У них была хорошая квартира, трехкомнатная: родительская спальня, гостиная и Славина, маленькая — окнами на юг. С потолка на тонких прозрачных лесках спускались хрупкие на вид пластмассовые модели, их невесомые крылья покрывала густая пыль; письменный стол скрывал от постороннего глаза свою поверхность под высокими неровными стопками учебников, журналов и даже чертежей небольшого формата; с проигрывателя сиротливо свисал черный, в синюю крапину, носок, на стульях везде теснились рубахи, брюки и водолазки; в общем, все стояло «на ушах». В полном порядке пребывали лишь пластинки и книги: первые образовывали ровный ряд на журнальном столике, вторые так же ровно стояли внутри трехстворчатого книжного шкафа около кровати. Книг вообще было очень много, я больше нигде не видела такой огромной и одновременно такой качественной домашней библиотеки: она заполняла весь коридор, большую часть Славиной комнаты и почти всю стенку в зале. Даже там, где средний московский мещанин обычно выставляет на всеобщее обозрение хрустальные вазы и салатницы, за стеклом в два ряда стояли книги.

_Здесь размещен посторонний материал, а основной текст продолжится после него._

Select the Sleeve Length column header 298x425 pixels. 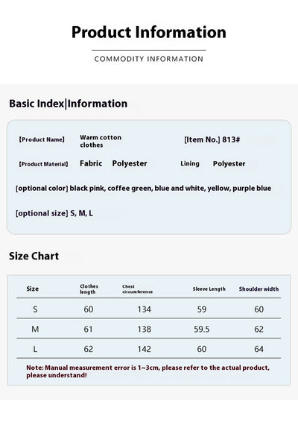(209, 289)
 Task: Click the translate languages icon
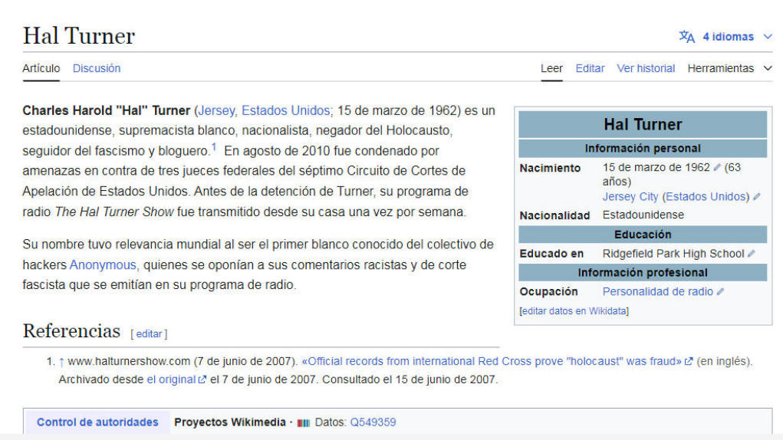point(686,37)
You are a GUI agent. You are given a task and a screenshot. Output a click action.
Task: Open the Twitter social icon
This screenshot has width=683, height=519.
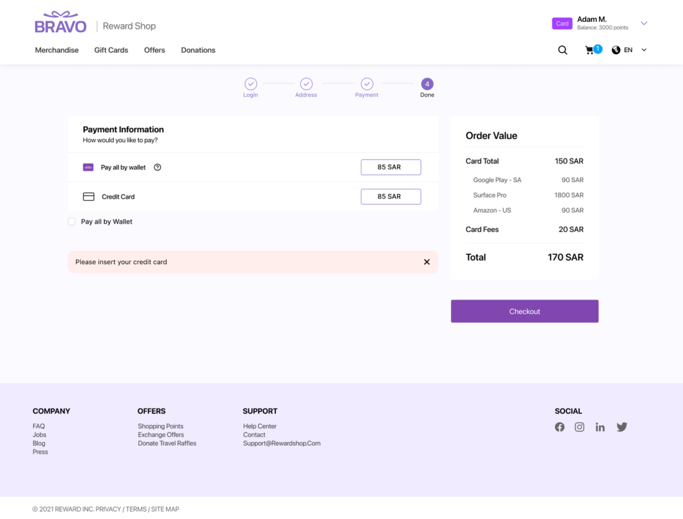pyautogui.click(x=622, y=427)
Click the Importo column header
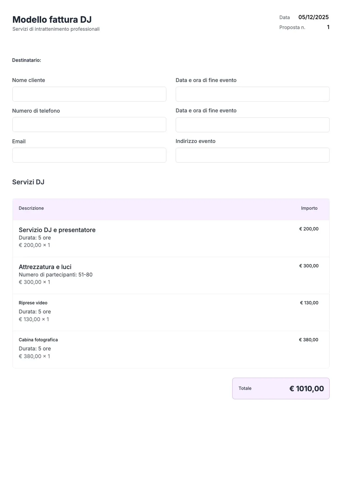This screenshot has height=484, width=342. pyautogui.click(x=309, y=208)
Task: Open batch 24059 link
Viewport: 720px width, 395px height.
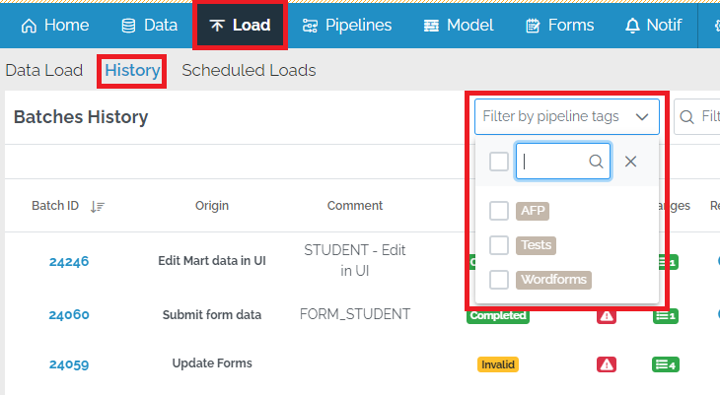Action: click(69, 364)
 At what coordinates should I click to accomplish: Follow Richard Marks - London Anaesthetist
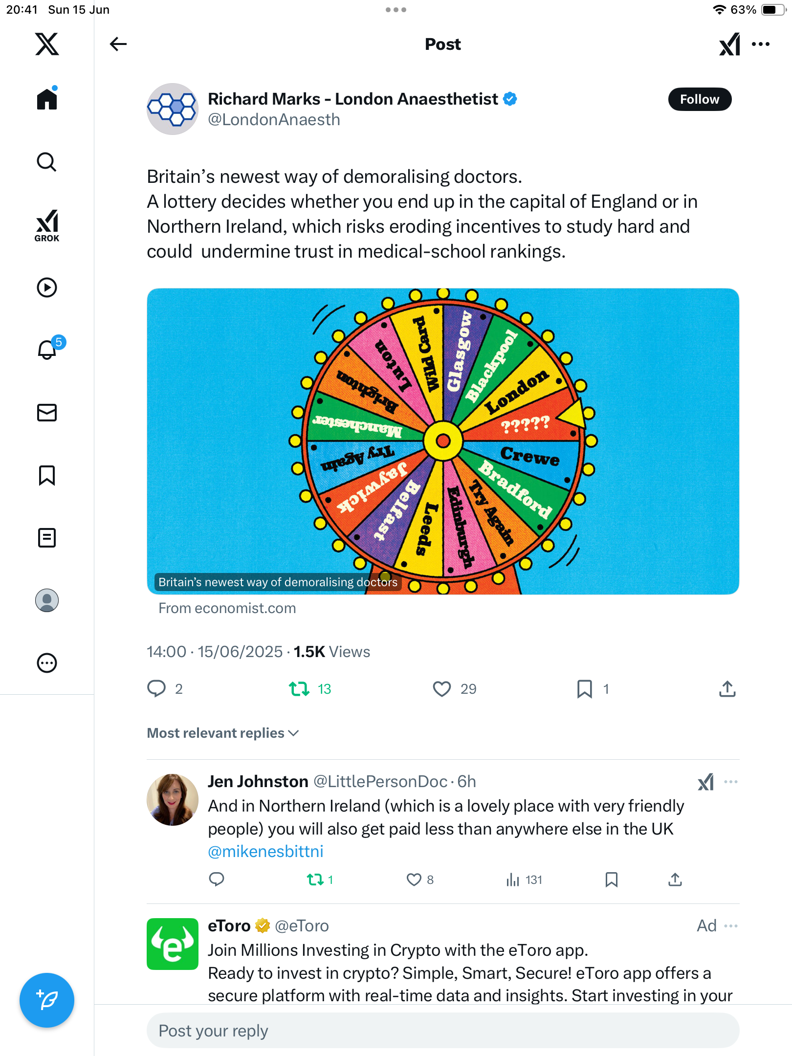point(700,99)
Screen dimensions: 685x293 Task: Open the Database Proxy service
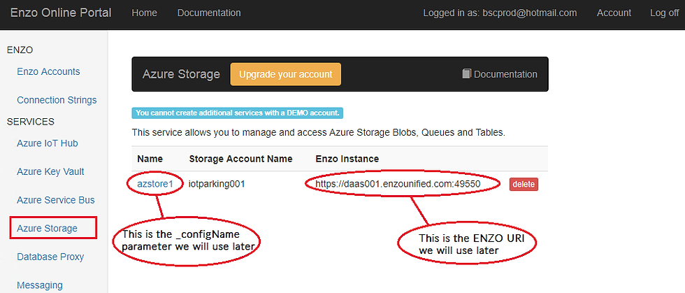tap(50, 257)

Да и на кухне тоже было несколько полок.
— Ого! — восклицала я уважительно, обозревая это пышное великолепие.
— Это папа собрал, — объяснял Слава не без гордости, — он у меня большой книголюб, сколько его помню — постоянно что-нибудь читает. А вот это собрание Дюма в десяти томах, видишь, красные обложки, это на самом деле не настоящее собрание. Он разные издания собирал, а потом сам переплел. Он здорово переплетает.